Doug Lovell, who, as Beaver Creek’s manager of guest services, oversees the Yellow Jackets, says it’s all about telling skiers and snowboarders where they can have the most fun on the mountain.
“The more we can direct people to the appropriate terrain, the better off it is for people in our slow zones,” Lovell says. “We can explain that we have terrain parks for jumping, a race course for racing, black runs for skiing fast and that we reserve the slow zones for ski school classes and those who just want a mellow run down the mountain.”
“For instance,” he adds, “you can carry a lot more speed on Centennial than we would like you to on Gold Dust.”
Mike Gibbs, who heads Beaver Creek’s Yellow Jacket, says his squad has made the slopes safer.
“We still have our moments, but in the last few years we’ve seen a decreased craziness in the slow zones,” Gibbs says. “Over the years the problems have decreased immensely, but that doesn’t mean we’re going to let up or walk away.”
Skiers and snowboards are more likely to ride dangerously when there’s not a Yellow Jacket or ski patroller in uniform on the slope, Gibbs says.
“It’s like driving on the highway. If you don’t see a cop, you’re going 85. If you see a cop, you’re going 65,” Gibbs says. “When I’m out on the hill, I don’t see anybody speeding or jumping. But when I’m not there, I still hear about it happening from ski-school.”
The resort’s aim, Lovell adds, is not to man the mountain with cops.
“One thing we want to make clear is it’s not like we’re trying to put law enforcement on the hill. We’re not changing anything we’ve done.
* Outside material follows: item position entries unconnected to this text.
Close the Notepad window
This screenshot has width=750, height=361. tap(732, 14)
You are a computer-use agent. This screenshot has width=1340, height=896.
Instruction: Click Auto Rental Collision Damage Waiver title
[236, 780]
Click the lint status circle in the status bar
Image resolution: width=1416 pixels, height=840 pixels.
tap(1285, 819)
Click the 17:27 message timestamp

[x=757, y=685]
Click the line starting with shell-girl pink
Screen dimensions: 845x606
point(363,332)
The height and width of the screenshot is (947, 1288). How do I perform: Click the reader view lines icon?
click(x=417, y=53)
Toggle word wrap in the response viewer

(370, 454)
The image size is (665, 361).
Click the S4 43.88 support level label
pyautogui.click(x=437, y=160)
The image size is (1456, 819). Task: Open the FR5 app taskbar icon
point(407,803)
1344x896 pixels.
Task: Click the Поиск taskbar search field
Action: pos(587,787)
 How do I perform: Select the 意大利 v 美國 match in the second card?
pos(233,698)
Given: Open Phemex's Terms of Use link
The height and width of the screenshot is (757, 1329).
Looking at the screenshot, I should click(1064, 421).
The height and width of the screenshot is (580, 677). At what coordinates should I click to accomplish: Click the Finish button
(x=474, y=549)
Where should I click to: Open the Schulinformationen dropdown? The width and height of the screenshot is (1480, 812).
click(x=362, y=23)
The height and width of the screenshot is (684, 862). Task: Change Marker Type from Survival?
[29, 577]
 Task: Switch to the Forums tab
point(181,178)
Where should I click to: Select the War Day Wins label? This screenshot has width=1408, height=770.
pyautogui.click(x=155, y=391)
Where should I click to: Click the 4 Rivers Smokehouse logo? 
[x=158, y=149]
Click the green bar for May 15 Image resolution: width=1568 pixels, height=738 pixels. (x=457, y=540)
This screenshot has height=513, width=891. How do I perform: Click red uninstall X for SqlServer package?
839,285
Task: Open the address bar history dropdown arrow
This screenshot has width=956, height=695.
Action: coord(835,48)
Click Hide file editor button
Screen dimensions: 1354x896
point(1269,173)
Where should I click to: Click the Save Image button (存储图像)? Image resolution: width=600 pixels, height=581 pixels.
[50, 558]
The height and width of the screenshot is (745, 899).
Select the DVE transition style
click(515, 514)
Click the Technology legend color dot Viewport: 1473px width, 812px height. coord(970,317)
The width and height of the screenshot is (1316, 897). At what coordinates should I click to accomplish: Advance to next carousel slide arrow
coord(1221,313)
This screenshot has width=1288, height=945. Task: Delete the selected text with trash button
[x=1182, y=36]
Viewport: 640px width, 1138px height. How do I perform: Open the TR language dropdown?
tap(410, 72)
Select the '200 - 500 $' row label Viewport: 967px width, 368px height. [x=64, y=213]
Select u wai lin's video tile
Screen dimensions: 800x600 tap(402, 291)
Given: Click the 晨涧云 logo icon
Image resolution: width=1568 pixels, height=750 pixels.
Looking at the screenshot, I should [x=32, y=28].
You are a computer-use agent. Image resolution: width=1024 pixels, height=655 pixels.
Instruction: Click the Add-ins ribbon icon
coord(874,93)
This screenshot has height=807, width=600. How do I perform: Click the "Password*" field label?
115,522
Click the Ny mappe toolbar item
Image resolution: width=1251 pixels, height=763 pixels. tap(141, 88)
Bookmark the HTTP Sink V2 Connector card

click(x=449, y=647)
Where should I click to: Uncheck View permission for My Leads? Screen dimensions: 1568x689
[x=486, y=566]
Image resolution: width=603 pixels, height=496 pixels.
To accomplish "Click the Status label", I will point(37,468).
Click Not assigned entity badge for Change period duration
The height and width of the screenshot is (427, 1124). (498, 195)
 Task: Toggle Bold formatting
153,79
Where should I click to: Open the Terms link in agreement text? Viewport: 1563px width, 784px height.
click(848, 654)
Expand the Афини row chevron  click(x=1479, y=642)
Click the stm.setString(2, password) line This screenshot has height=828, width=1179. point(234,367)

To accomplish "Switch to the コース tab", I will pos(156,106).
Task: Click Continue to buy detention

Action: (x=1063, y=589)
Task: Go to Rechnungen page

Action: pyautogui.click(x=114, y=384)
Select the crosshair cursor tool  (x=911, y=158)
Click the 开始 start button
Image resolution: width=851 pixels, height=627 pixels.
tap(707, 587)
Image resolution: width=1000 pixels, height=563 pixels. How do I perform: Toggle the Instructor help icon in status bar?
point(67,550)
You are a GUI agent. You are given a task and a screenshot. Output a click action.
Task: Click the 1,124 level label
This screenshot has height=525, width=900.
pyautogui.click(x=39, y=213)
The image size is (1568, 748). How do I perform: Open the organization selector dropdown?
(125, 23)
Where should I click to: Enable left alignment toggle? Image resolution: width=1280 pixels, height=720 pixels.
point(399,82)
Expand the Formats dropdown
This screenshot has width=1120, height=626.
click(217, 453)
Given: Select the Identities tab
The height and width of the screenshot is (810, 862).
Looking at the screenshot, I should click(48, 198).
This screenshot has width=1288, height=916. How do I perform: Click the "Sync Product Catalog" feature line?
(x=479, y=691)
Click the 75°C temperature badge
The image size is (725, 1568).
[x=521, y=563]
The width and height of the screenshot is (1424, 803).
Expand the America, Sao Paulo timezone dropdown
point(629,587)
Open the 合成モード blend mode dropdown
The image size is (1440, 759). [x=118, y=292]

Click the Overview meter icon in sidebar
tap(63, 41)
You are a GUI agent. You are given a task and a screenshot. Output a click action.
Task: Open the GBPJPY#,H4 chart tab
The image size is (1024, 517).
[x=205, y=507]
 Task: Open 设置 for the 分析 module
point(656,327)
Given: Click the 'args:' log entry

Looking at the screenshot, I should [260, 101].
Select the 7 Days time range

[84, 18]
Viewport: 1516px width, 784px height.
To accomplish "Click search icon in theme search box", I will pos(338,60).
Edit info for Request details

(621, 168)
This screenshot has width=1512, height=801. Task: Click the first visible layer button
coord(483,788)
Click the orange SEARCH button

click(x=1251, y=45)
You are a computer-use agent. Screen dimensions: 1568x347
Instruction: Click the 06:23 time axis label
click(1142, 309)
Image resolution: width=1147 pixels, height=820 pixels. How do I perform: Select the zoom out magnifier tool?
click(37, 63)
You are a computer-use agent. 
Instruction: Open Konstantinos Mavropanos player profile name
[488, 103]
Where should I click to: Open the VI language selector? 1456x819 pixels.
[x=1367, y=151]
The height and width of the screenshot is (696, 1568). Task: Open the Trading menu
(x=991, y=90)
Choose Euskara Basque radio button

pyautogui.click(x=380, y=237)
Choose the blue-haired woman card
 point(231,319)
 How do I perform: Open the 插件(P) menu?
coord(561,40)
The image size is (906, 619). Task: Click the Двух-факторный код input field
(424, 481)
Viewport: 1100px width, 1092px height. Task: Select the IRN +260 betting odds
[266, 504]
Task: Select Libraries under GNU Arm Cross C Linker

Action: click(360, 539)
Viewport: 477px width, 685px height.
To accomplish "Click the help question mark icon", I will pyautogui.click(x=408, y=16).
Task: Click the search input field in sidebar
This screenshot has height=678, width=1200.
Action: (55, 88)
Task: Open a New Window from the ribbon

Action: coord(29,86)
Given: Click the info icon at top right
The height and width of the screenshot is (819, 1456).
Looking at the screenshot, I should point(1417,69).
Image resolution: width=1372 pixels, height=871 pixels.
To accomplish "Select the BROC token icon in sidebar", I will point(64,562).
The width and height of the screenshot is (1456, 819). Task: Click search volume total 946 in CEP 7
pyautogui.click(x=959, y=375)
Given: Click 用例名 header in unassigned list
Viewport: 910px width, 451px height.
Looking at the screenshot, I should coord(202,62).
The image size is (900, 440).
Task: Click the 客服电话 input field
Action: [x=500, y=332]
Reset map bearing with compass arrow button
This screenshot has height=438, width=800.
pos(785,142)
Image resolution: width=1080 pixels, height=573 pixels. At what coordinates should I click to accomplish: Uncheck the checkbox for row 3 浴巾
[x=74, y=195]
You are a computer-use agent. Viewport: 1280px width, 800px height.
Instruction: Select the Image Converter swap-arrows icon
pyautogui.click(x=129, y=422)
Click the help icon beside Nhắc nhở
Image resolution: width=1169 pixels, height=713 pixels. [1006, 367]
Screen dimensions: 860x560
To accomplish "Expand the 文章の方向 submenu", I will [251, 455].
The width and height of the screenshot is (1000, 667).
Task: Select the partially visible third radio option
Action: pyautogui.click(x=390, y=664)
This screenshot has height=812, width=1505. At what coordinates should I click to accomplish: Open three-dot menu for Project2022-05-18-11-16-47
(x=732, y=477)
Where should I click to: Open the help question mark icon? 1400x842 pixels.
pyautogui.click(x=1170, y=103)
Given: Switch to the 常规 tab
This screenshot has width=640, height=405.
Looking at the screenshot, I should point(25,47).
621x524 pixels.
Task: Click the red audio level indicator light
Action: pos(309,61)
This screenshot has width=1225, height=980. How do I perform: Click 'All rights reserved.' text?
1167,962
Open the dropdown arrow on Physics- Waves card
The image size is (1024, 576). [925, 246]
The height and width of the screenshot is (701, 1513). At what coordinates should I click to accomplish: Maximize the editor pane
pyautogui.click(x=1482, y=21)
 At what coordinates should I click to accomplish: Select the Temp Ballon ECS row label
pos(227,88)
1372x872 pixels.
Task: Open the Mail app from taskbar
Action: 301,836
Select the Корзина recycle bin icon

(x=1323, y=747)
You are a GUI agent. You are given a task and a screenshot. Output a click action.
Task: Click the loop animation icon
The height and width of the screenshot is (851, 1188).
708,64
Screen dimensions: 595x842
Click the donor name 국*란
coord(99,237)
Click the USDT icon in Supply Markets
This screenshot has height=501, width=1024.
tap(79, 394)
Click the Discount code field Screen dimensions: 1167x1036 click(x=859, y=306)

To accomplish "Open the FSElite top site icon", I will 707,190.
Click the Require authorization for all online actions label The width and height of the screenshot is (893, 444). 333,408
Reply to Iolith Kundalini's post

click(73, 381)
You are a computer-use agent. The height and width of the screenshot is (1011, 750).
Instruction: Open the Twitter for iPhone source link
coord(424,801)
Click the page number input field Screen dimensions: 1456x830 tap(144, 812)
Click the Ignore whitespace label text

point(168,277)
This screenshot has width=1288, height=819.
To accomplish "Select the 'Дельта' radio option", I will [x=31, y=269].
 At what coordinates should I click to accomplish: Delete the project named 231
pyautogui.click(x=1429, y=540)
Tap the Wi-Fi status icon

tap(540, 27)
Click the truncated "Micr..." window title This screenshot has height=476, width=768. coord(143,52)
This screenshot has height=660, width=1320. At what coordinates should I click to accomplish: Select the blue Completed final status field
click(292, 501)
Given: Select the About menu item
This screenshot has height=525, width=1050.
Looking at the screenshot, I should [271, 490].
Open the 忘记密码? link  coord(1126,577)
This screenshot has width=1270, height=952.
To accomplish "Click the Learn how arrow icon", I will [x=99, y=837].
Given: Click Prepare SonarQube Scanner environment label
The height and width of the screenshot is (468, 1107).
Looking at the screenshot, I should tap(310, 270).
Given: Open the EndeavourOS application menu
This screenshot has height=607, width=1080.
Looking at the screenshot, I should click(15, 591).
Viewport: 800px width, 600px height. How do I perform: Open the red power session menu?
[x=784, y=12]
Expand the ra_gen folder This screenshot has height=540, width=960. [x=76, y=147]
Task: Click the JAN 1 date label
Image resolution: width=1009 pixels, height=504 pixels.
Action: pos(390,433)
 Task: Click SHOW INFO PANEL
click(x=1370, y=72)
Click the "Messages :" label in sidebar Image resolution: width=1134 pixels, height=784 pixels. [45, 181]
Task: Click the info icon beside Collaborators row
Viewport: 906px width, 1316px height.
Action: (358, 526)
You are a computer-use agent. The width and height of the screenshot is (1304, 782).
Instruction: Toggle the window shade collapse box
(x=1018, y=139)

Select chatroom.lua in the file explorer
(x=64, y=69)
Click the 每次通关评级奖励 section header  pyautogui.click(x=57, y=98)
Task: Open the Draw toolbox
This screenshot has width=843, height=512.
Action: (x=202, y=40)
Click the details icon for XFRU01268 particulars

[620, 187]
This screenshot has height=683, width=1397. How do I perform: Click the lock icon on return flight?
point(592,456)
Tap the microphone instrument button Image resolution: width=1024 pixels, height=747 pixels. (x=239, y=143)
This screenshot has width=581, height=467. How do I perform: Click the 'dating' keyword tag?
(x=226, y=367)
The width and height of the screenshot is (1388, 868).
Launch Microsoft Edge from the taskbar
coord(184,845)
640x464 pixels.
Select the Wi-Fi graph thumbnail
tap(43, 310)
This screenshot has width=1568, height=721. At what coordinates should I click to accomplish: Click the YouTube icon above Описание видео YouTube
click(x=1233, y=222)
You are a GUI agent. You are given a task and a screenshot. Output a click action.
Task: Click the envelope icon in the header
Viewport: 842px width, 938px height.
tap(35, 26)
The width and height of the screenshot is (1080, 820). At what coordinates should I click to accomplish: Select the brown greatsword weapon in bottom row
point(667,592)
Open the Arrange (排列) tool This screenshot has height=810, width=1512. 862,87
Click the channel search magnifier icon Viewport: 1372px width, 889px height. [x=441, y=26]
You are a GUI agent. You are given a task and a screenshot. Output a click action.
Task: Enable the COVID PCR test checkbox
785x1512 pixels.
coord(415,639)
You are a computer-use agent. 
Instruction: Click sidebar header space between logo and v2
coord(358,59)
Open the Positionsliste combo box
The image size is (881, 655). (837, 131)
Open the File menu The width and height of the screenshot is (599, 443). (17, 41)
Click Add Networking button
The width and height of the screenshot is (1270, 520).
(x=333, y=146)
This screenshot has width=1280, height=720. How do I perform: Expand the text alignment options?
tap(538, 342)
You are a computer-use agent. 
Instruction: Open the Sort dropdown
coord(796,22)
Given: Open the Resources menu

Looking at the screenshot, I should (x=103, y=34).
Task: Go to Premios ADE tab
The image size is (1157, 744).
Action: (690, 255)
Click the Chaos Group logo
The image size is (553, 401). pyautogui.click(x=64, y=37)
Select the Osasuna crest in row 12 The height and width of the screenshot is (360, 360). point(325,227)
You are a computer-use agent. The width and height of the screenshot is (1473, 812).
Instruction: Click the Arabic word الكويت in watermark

The nice thing about what they’ve established in they safety alliance is it’s a lot of professionals from law enforcement and medical agencies who’ve seen the end result” of dangerous behavior, he says.
Pernetz said one goal of the squad will be to help skiers and snowboarders – as well as advanced riders and beginning riders – better understand each other’s tendencies on the slopes.
“A skier sometimes doesn’t realize how much of a blind-spot a snowboarder has,” he says. “On the other hand, you’ll see snowboarders crossing right in front of beginning skiers.
“And on a catwalk,” he adds, “you sometimes see a skier or a snowboarder heading in and out of the trees and not paying attention to other skiers.”
Pernetz says his safety volunteers will not hang out on less-crowded steep slopes or tell skiers not to tear through moguls or cruise through glades. The squad will mostly patrol crowded areas – such as Born Free in Lionshead or designated “slow zones” on Beaver Creek Mountain, such as Gold Dust – to keep crowds from becoming dangerous.
The squad will also advocate wearing protective gear, Pernetz says.
“We want to tell people it’s smart to wear a helmet and other gear,” he says.
The company Napapijri has donated $9,000 worth of gear, including uniforms, to the Safety Alliance, Pernetz says.
And anytime someone mentions the Safety Alliance while buying a ski helmet at Venture Sports in Avon, 10 percent of the proceeds will go toward buying helmets for kids, Pernetz says.
Avon snowboarder Krista Schoenberg says she thinks the squad is a good addition to the slopes. She says areas where a lot of skiers and snowboarders are coming down the mountain can get perilously crowded.
“When it gets congested, it gets a little hairy,” she says.
Her friend, Samantha Means, says the mountain should be safer with more people watching how skiers and snowboarders ride busy slopes.
“I think the volunteers are a fantastic idea,” Means says. “It’s a fantastic idea to keep more people in control.”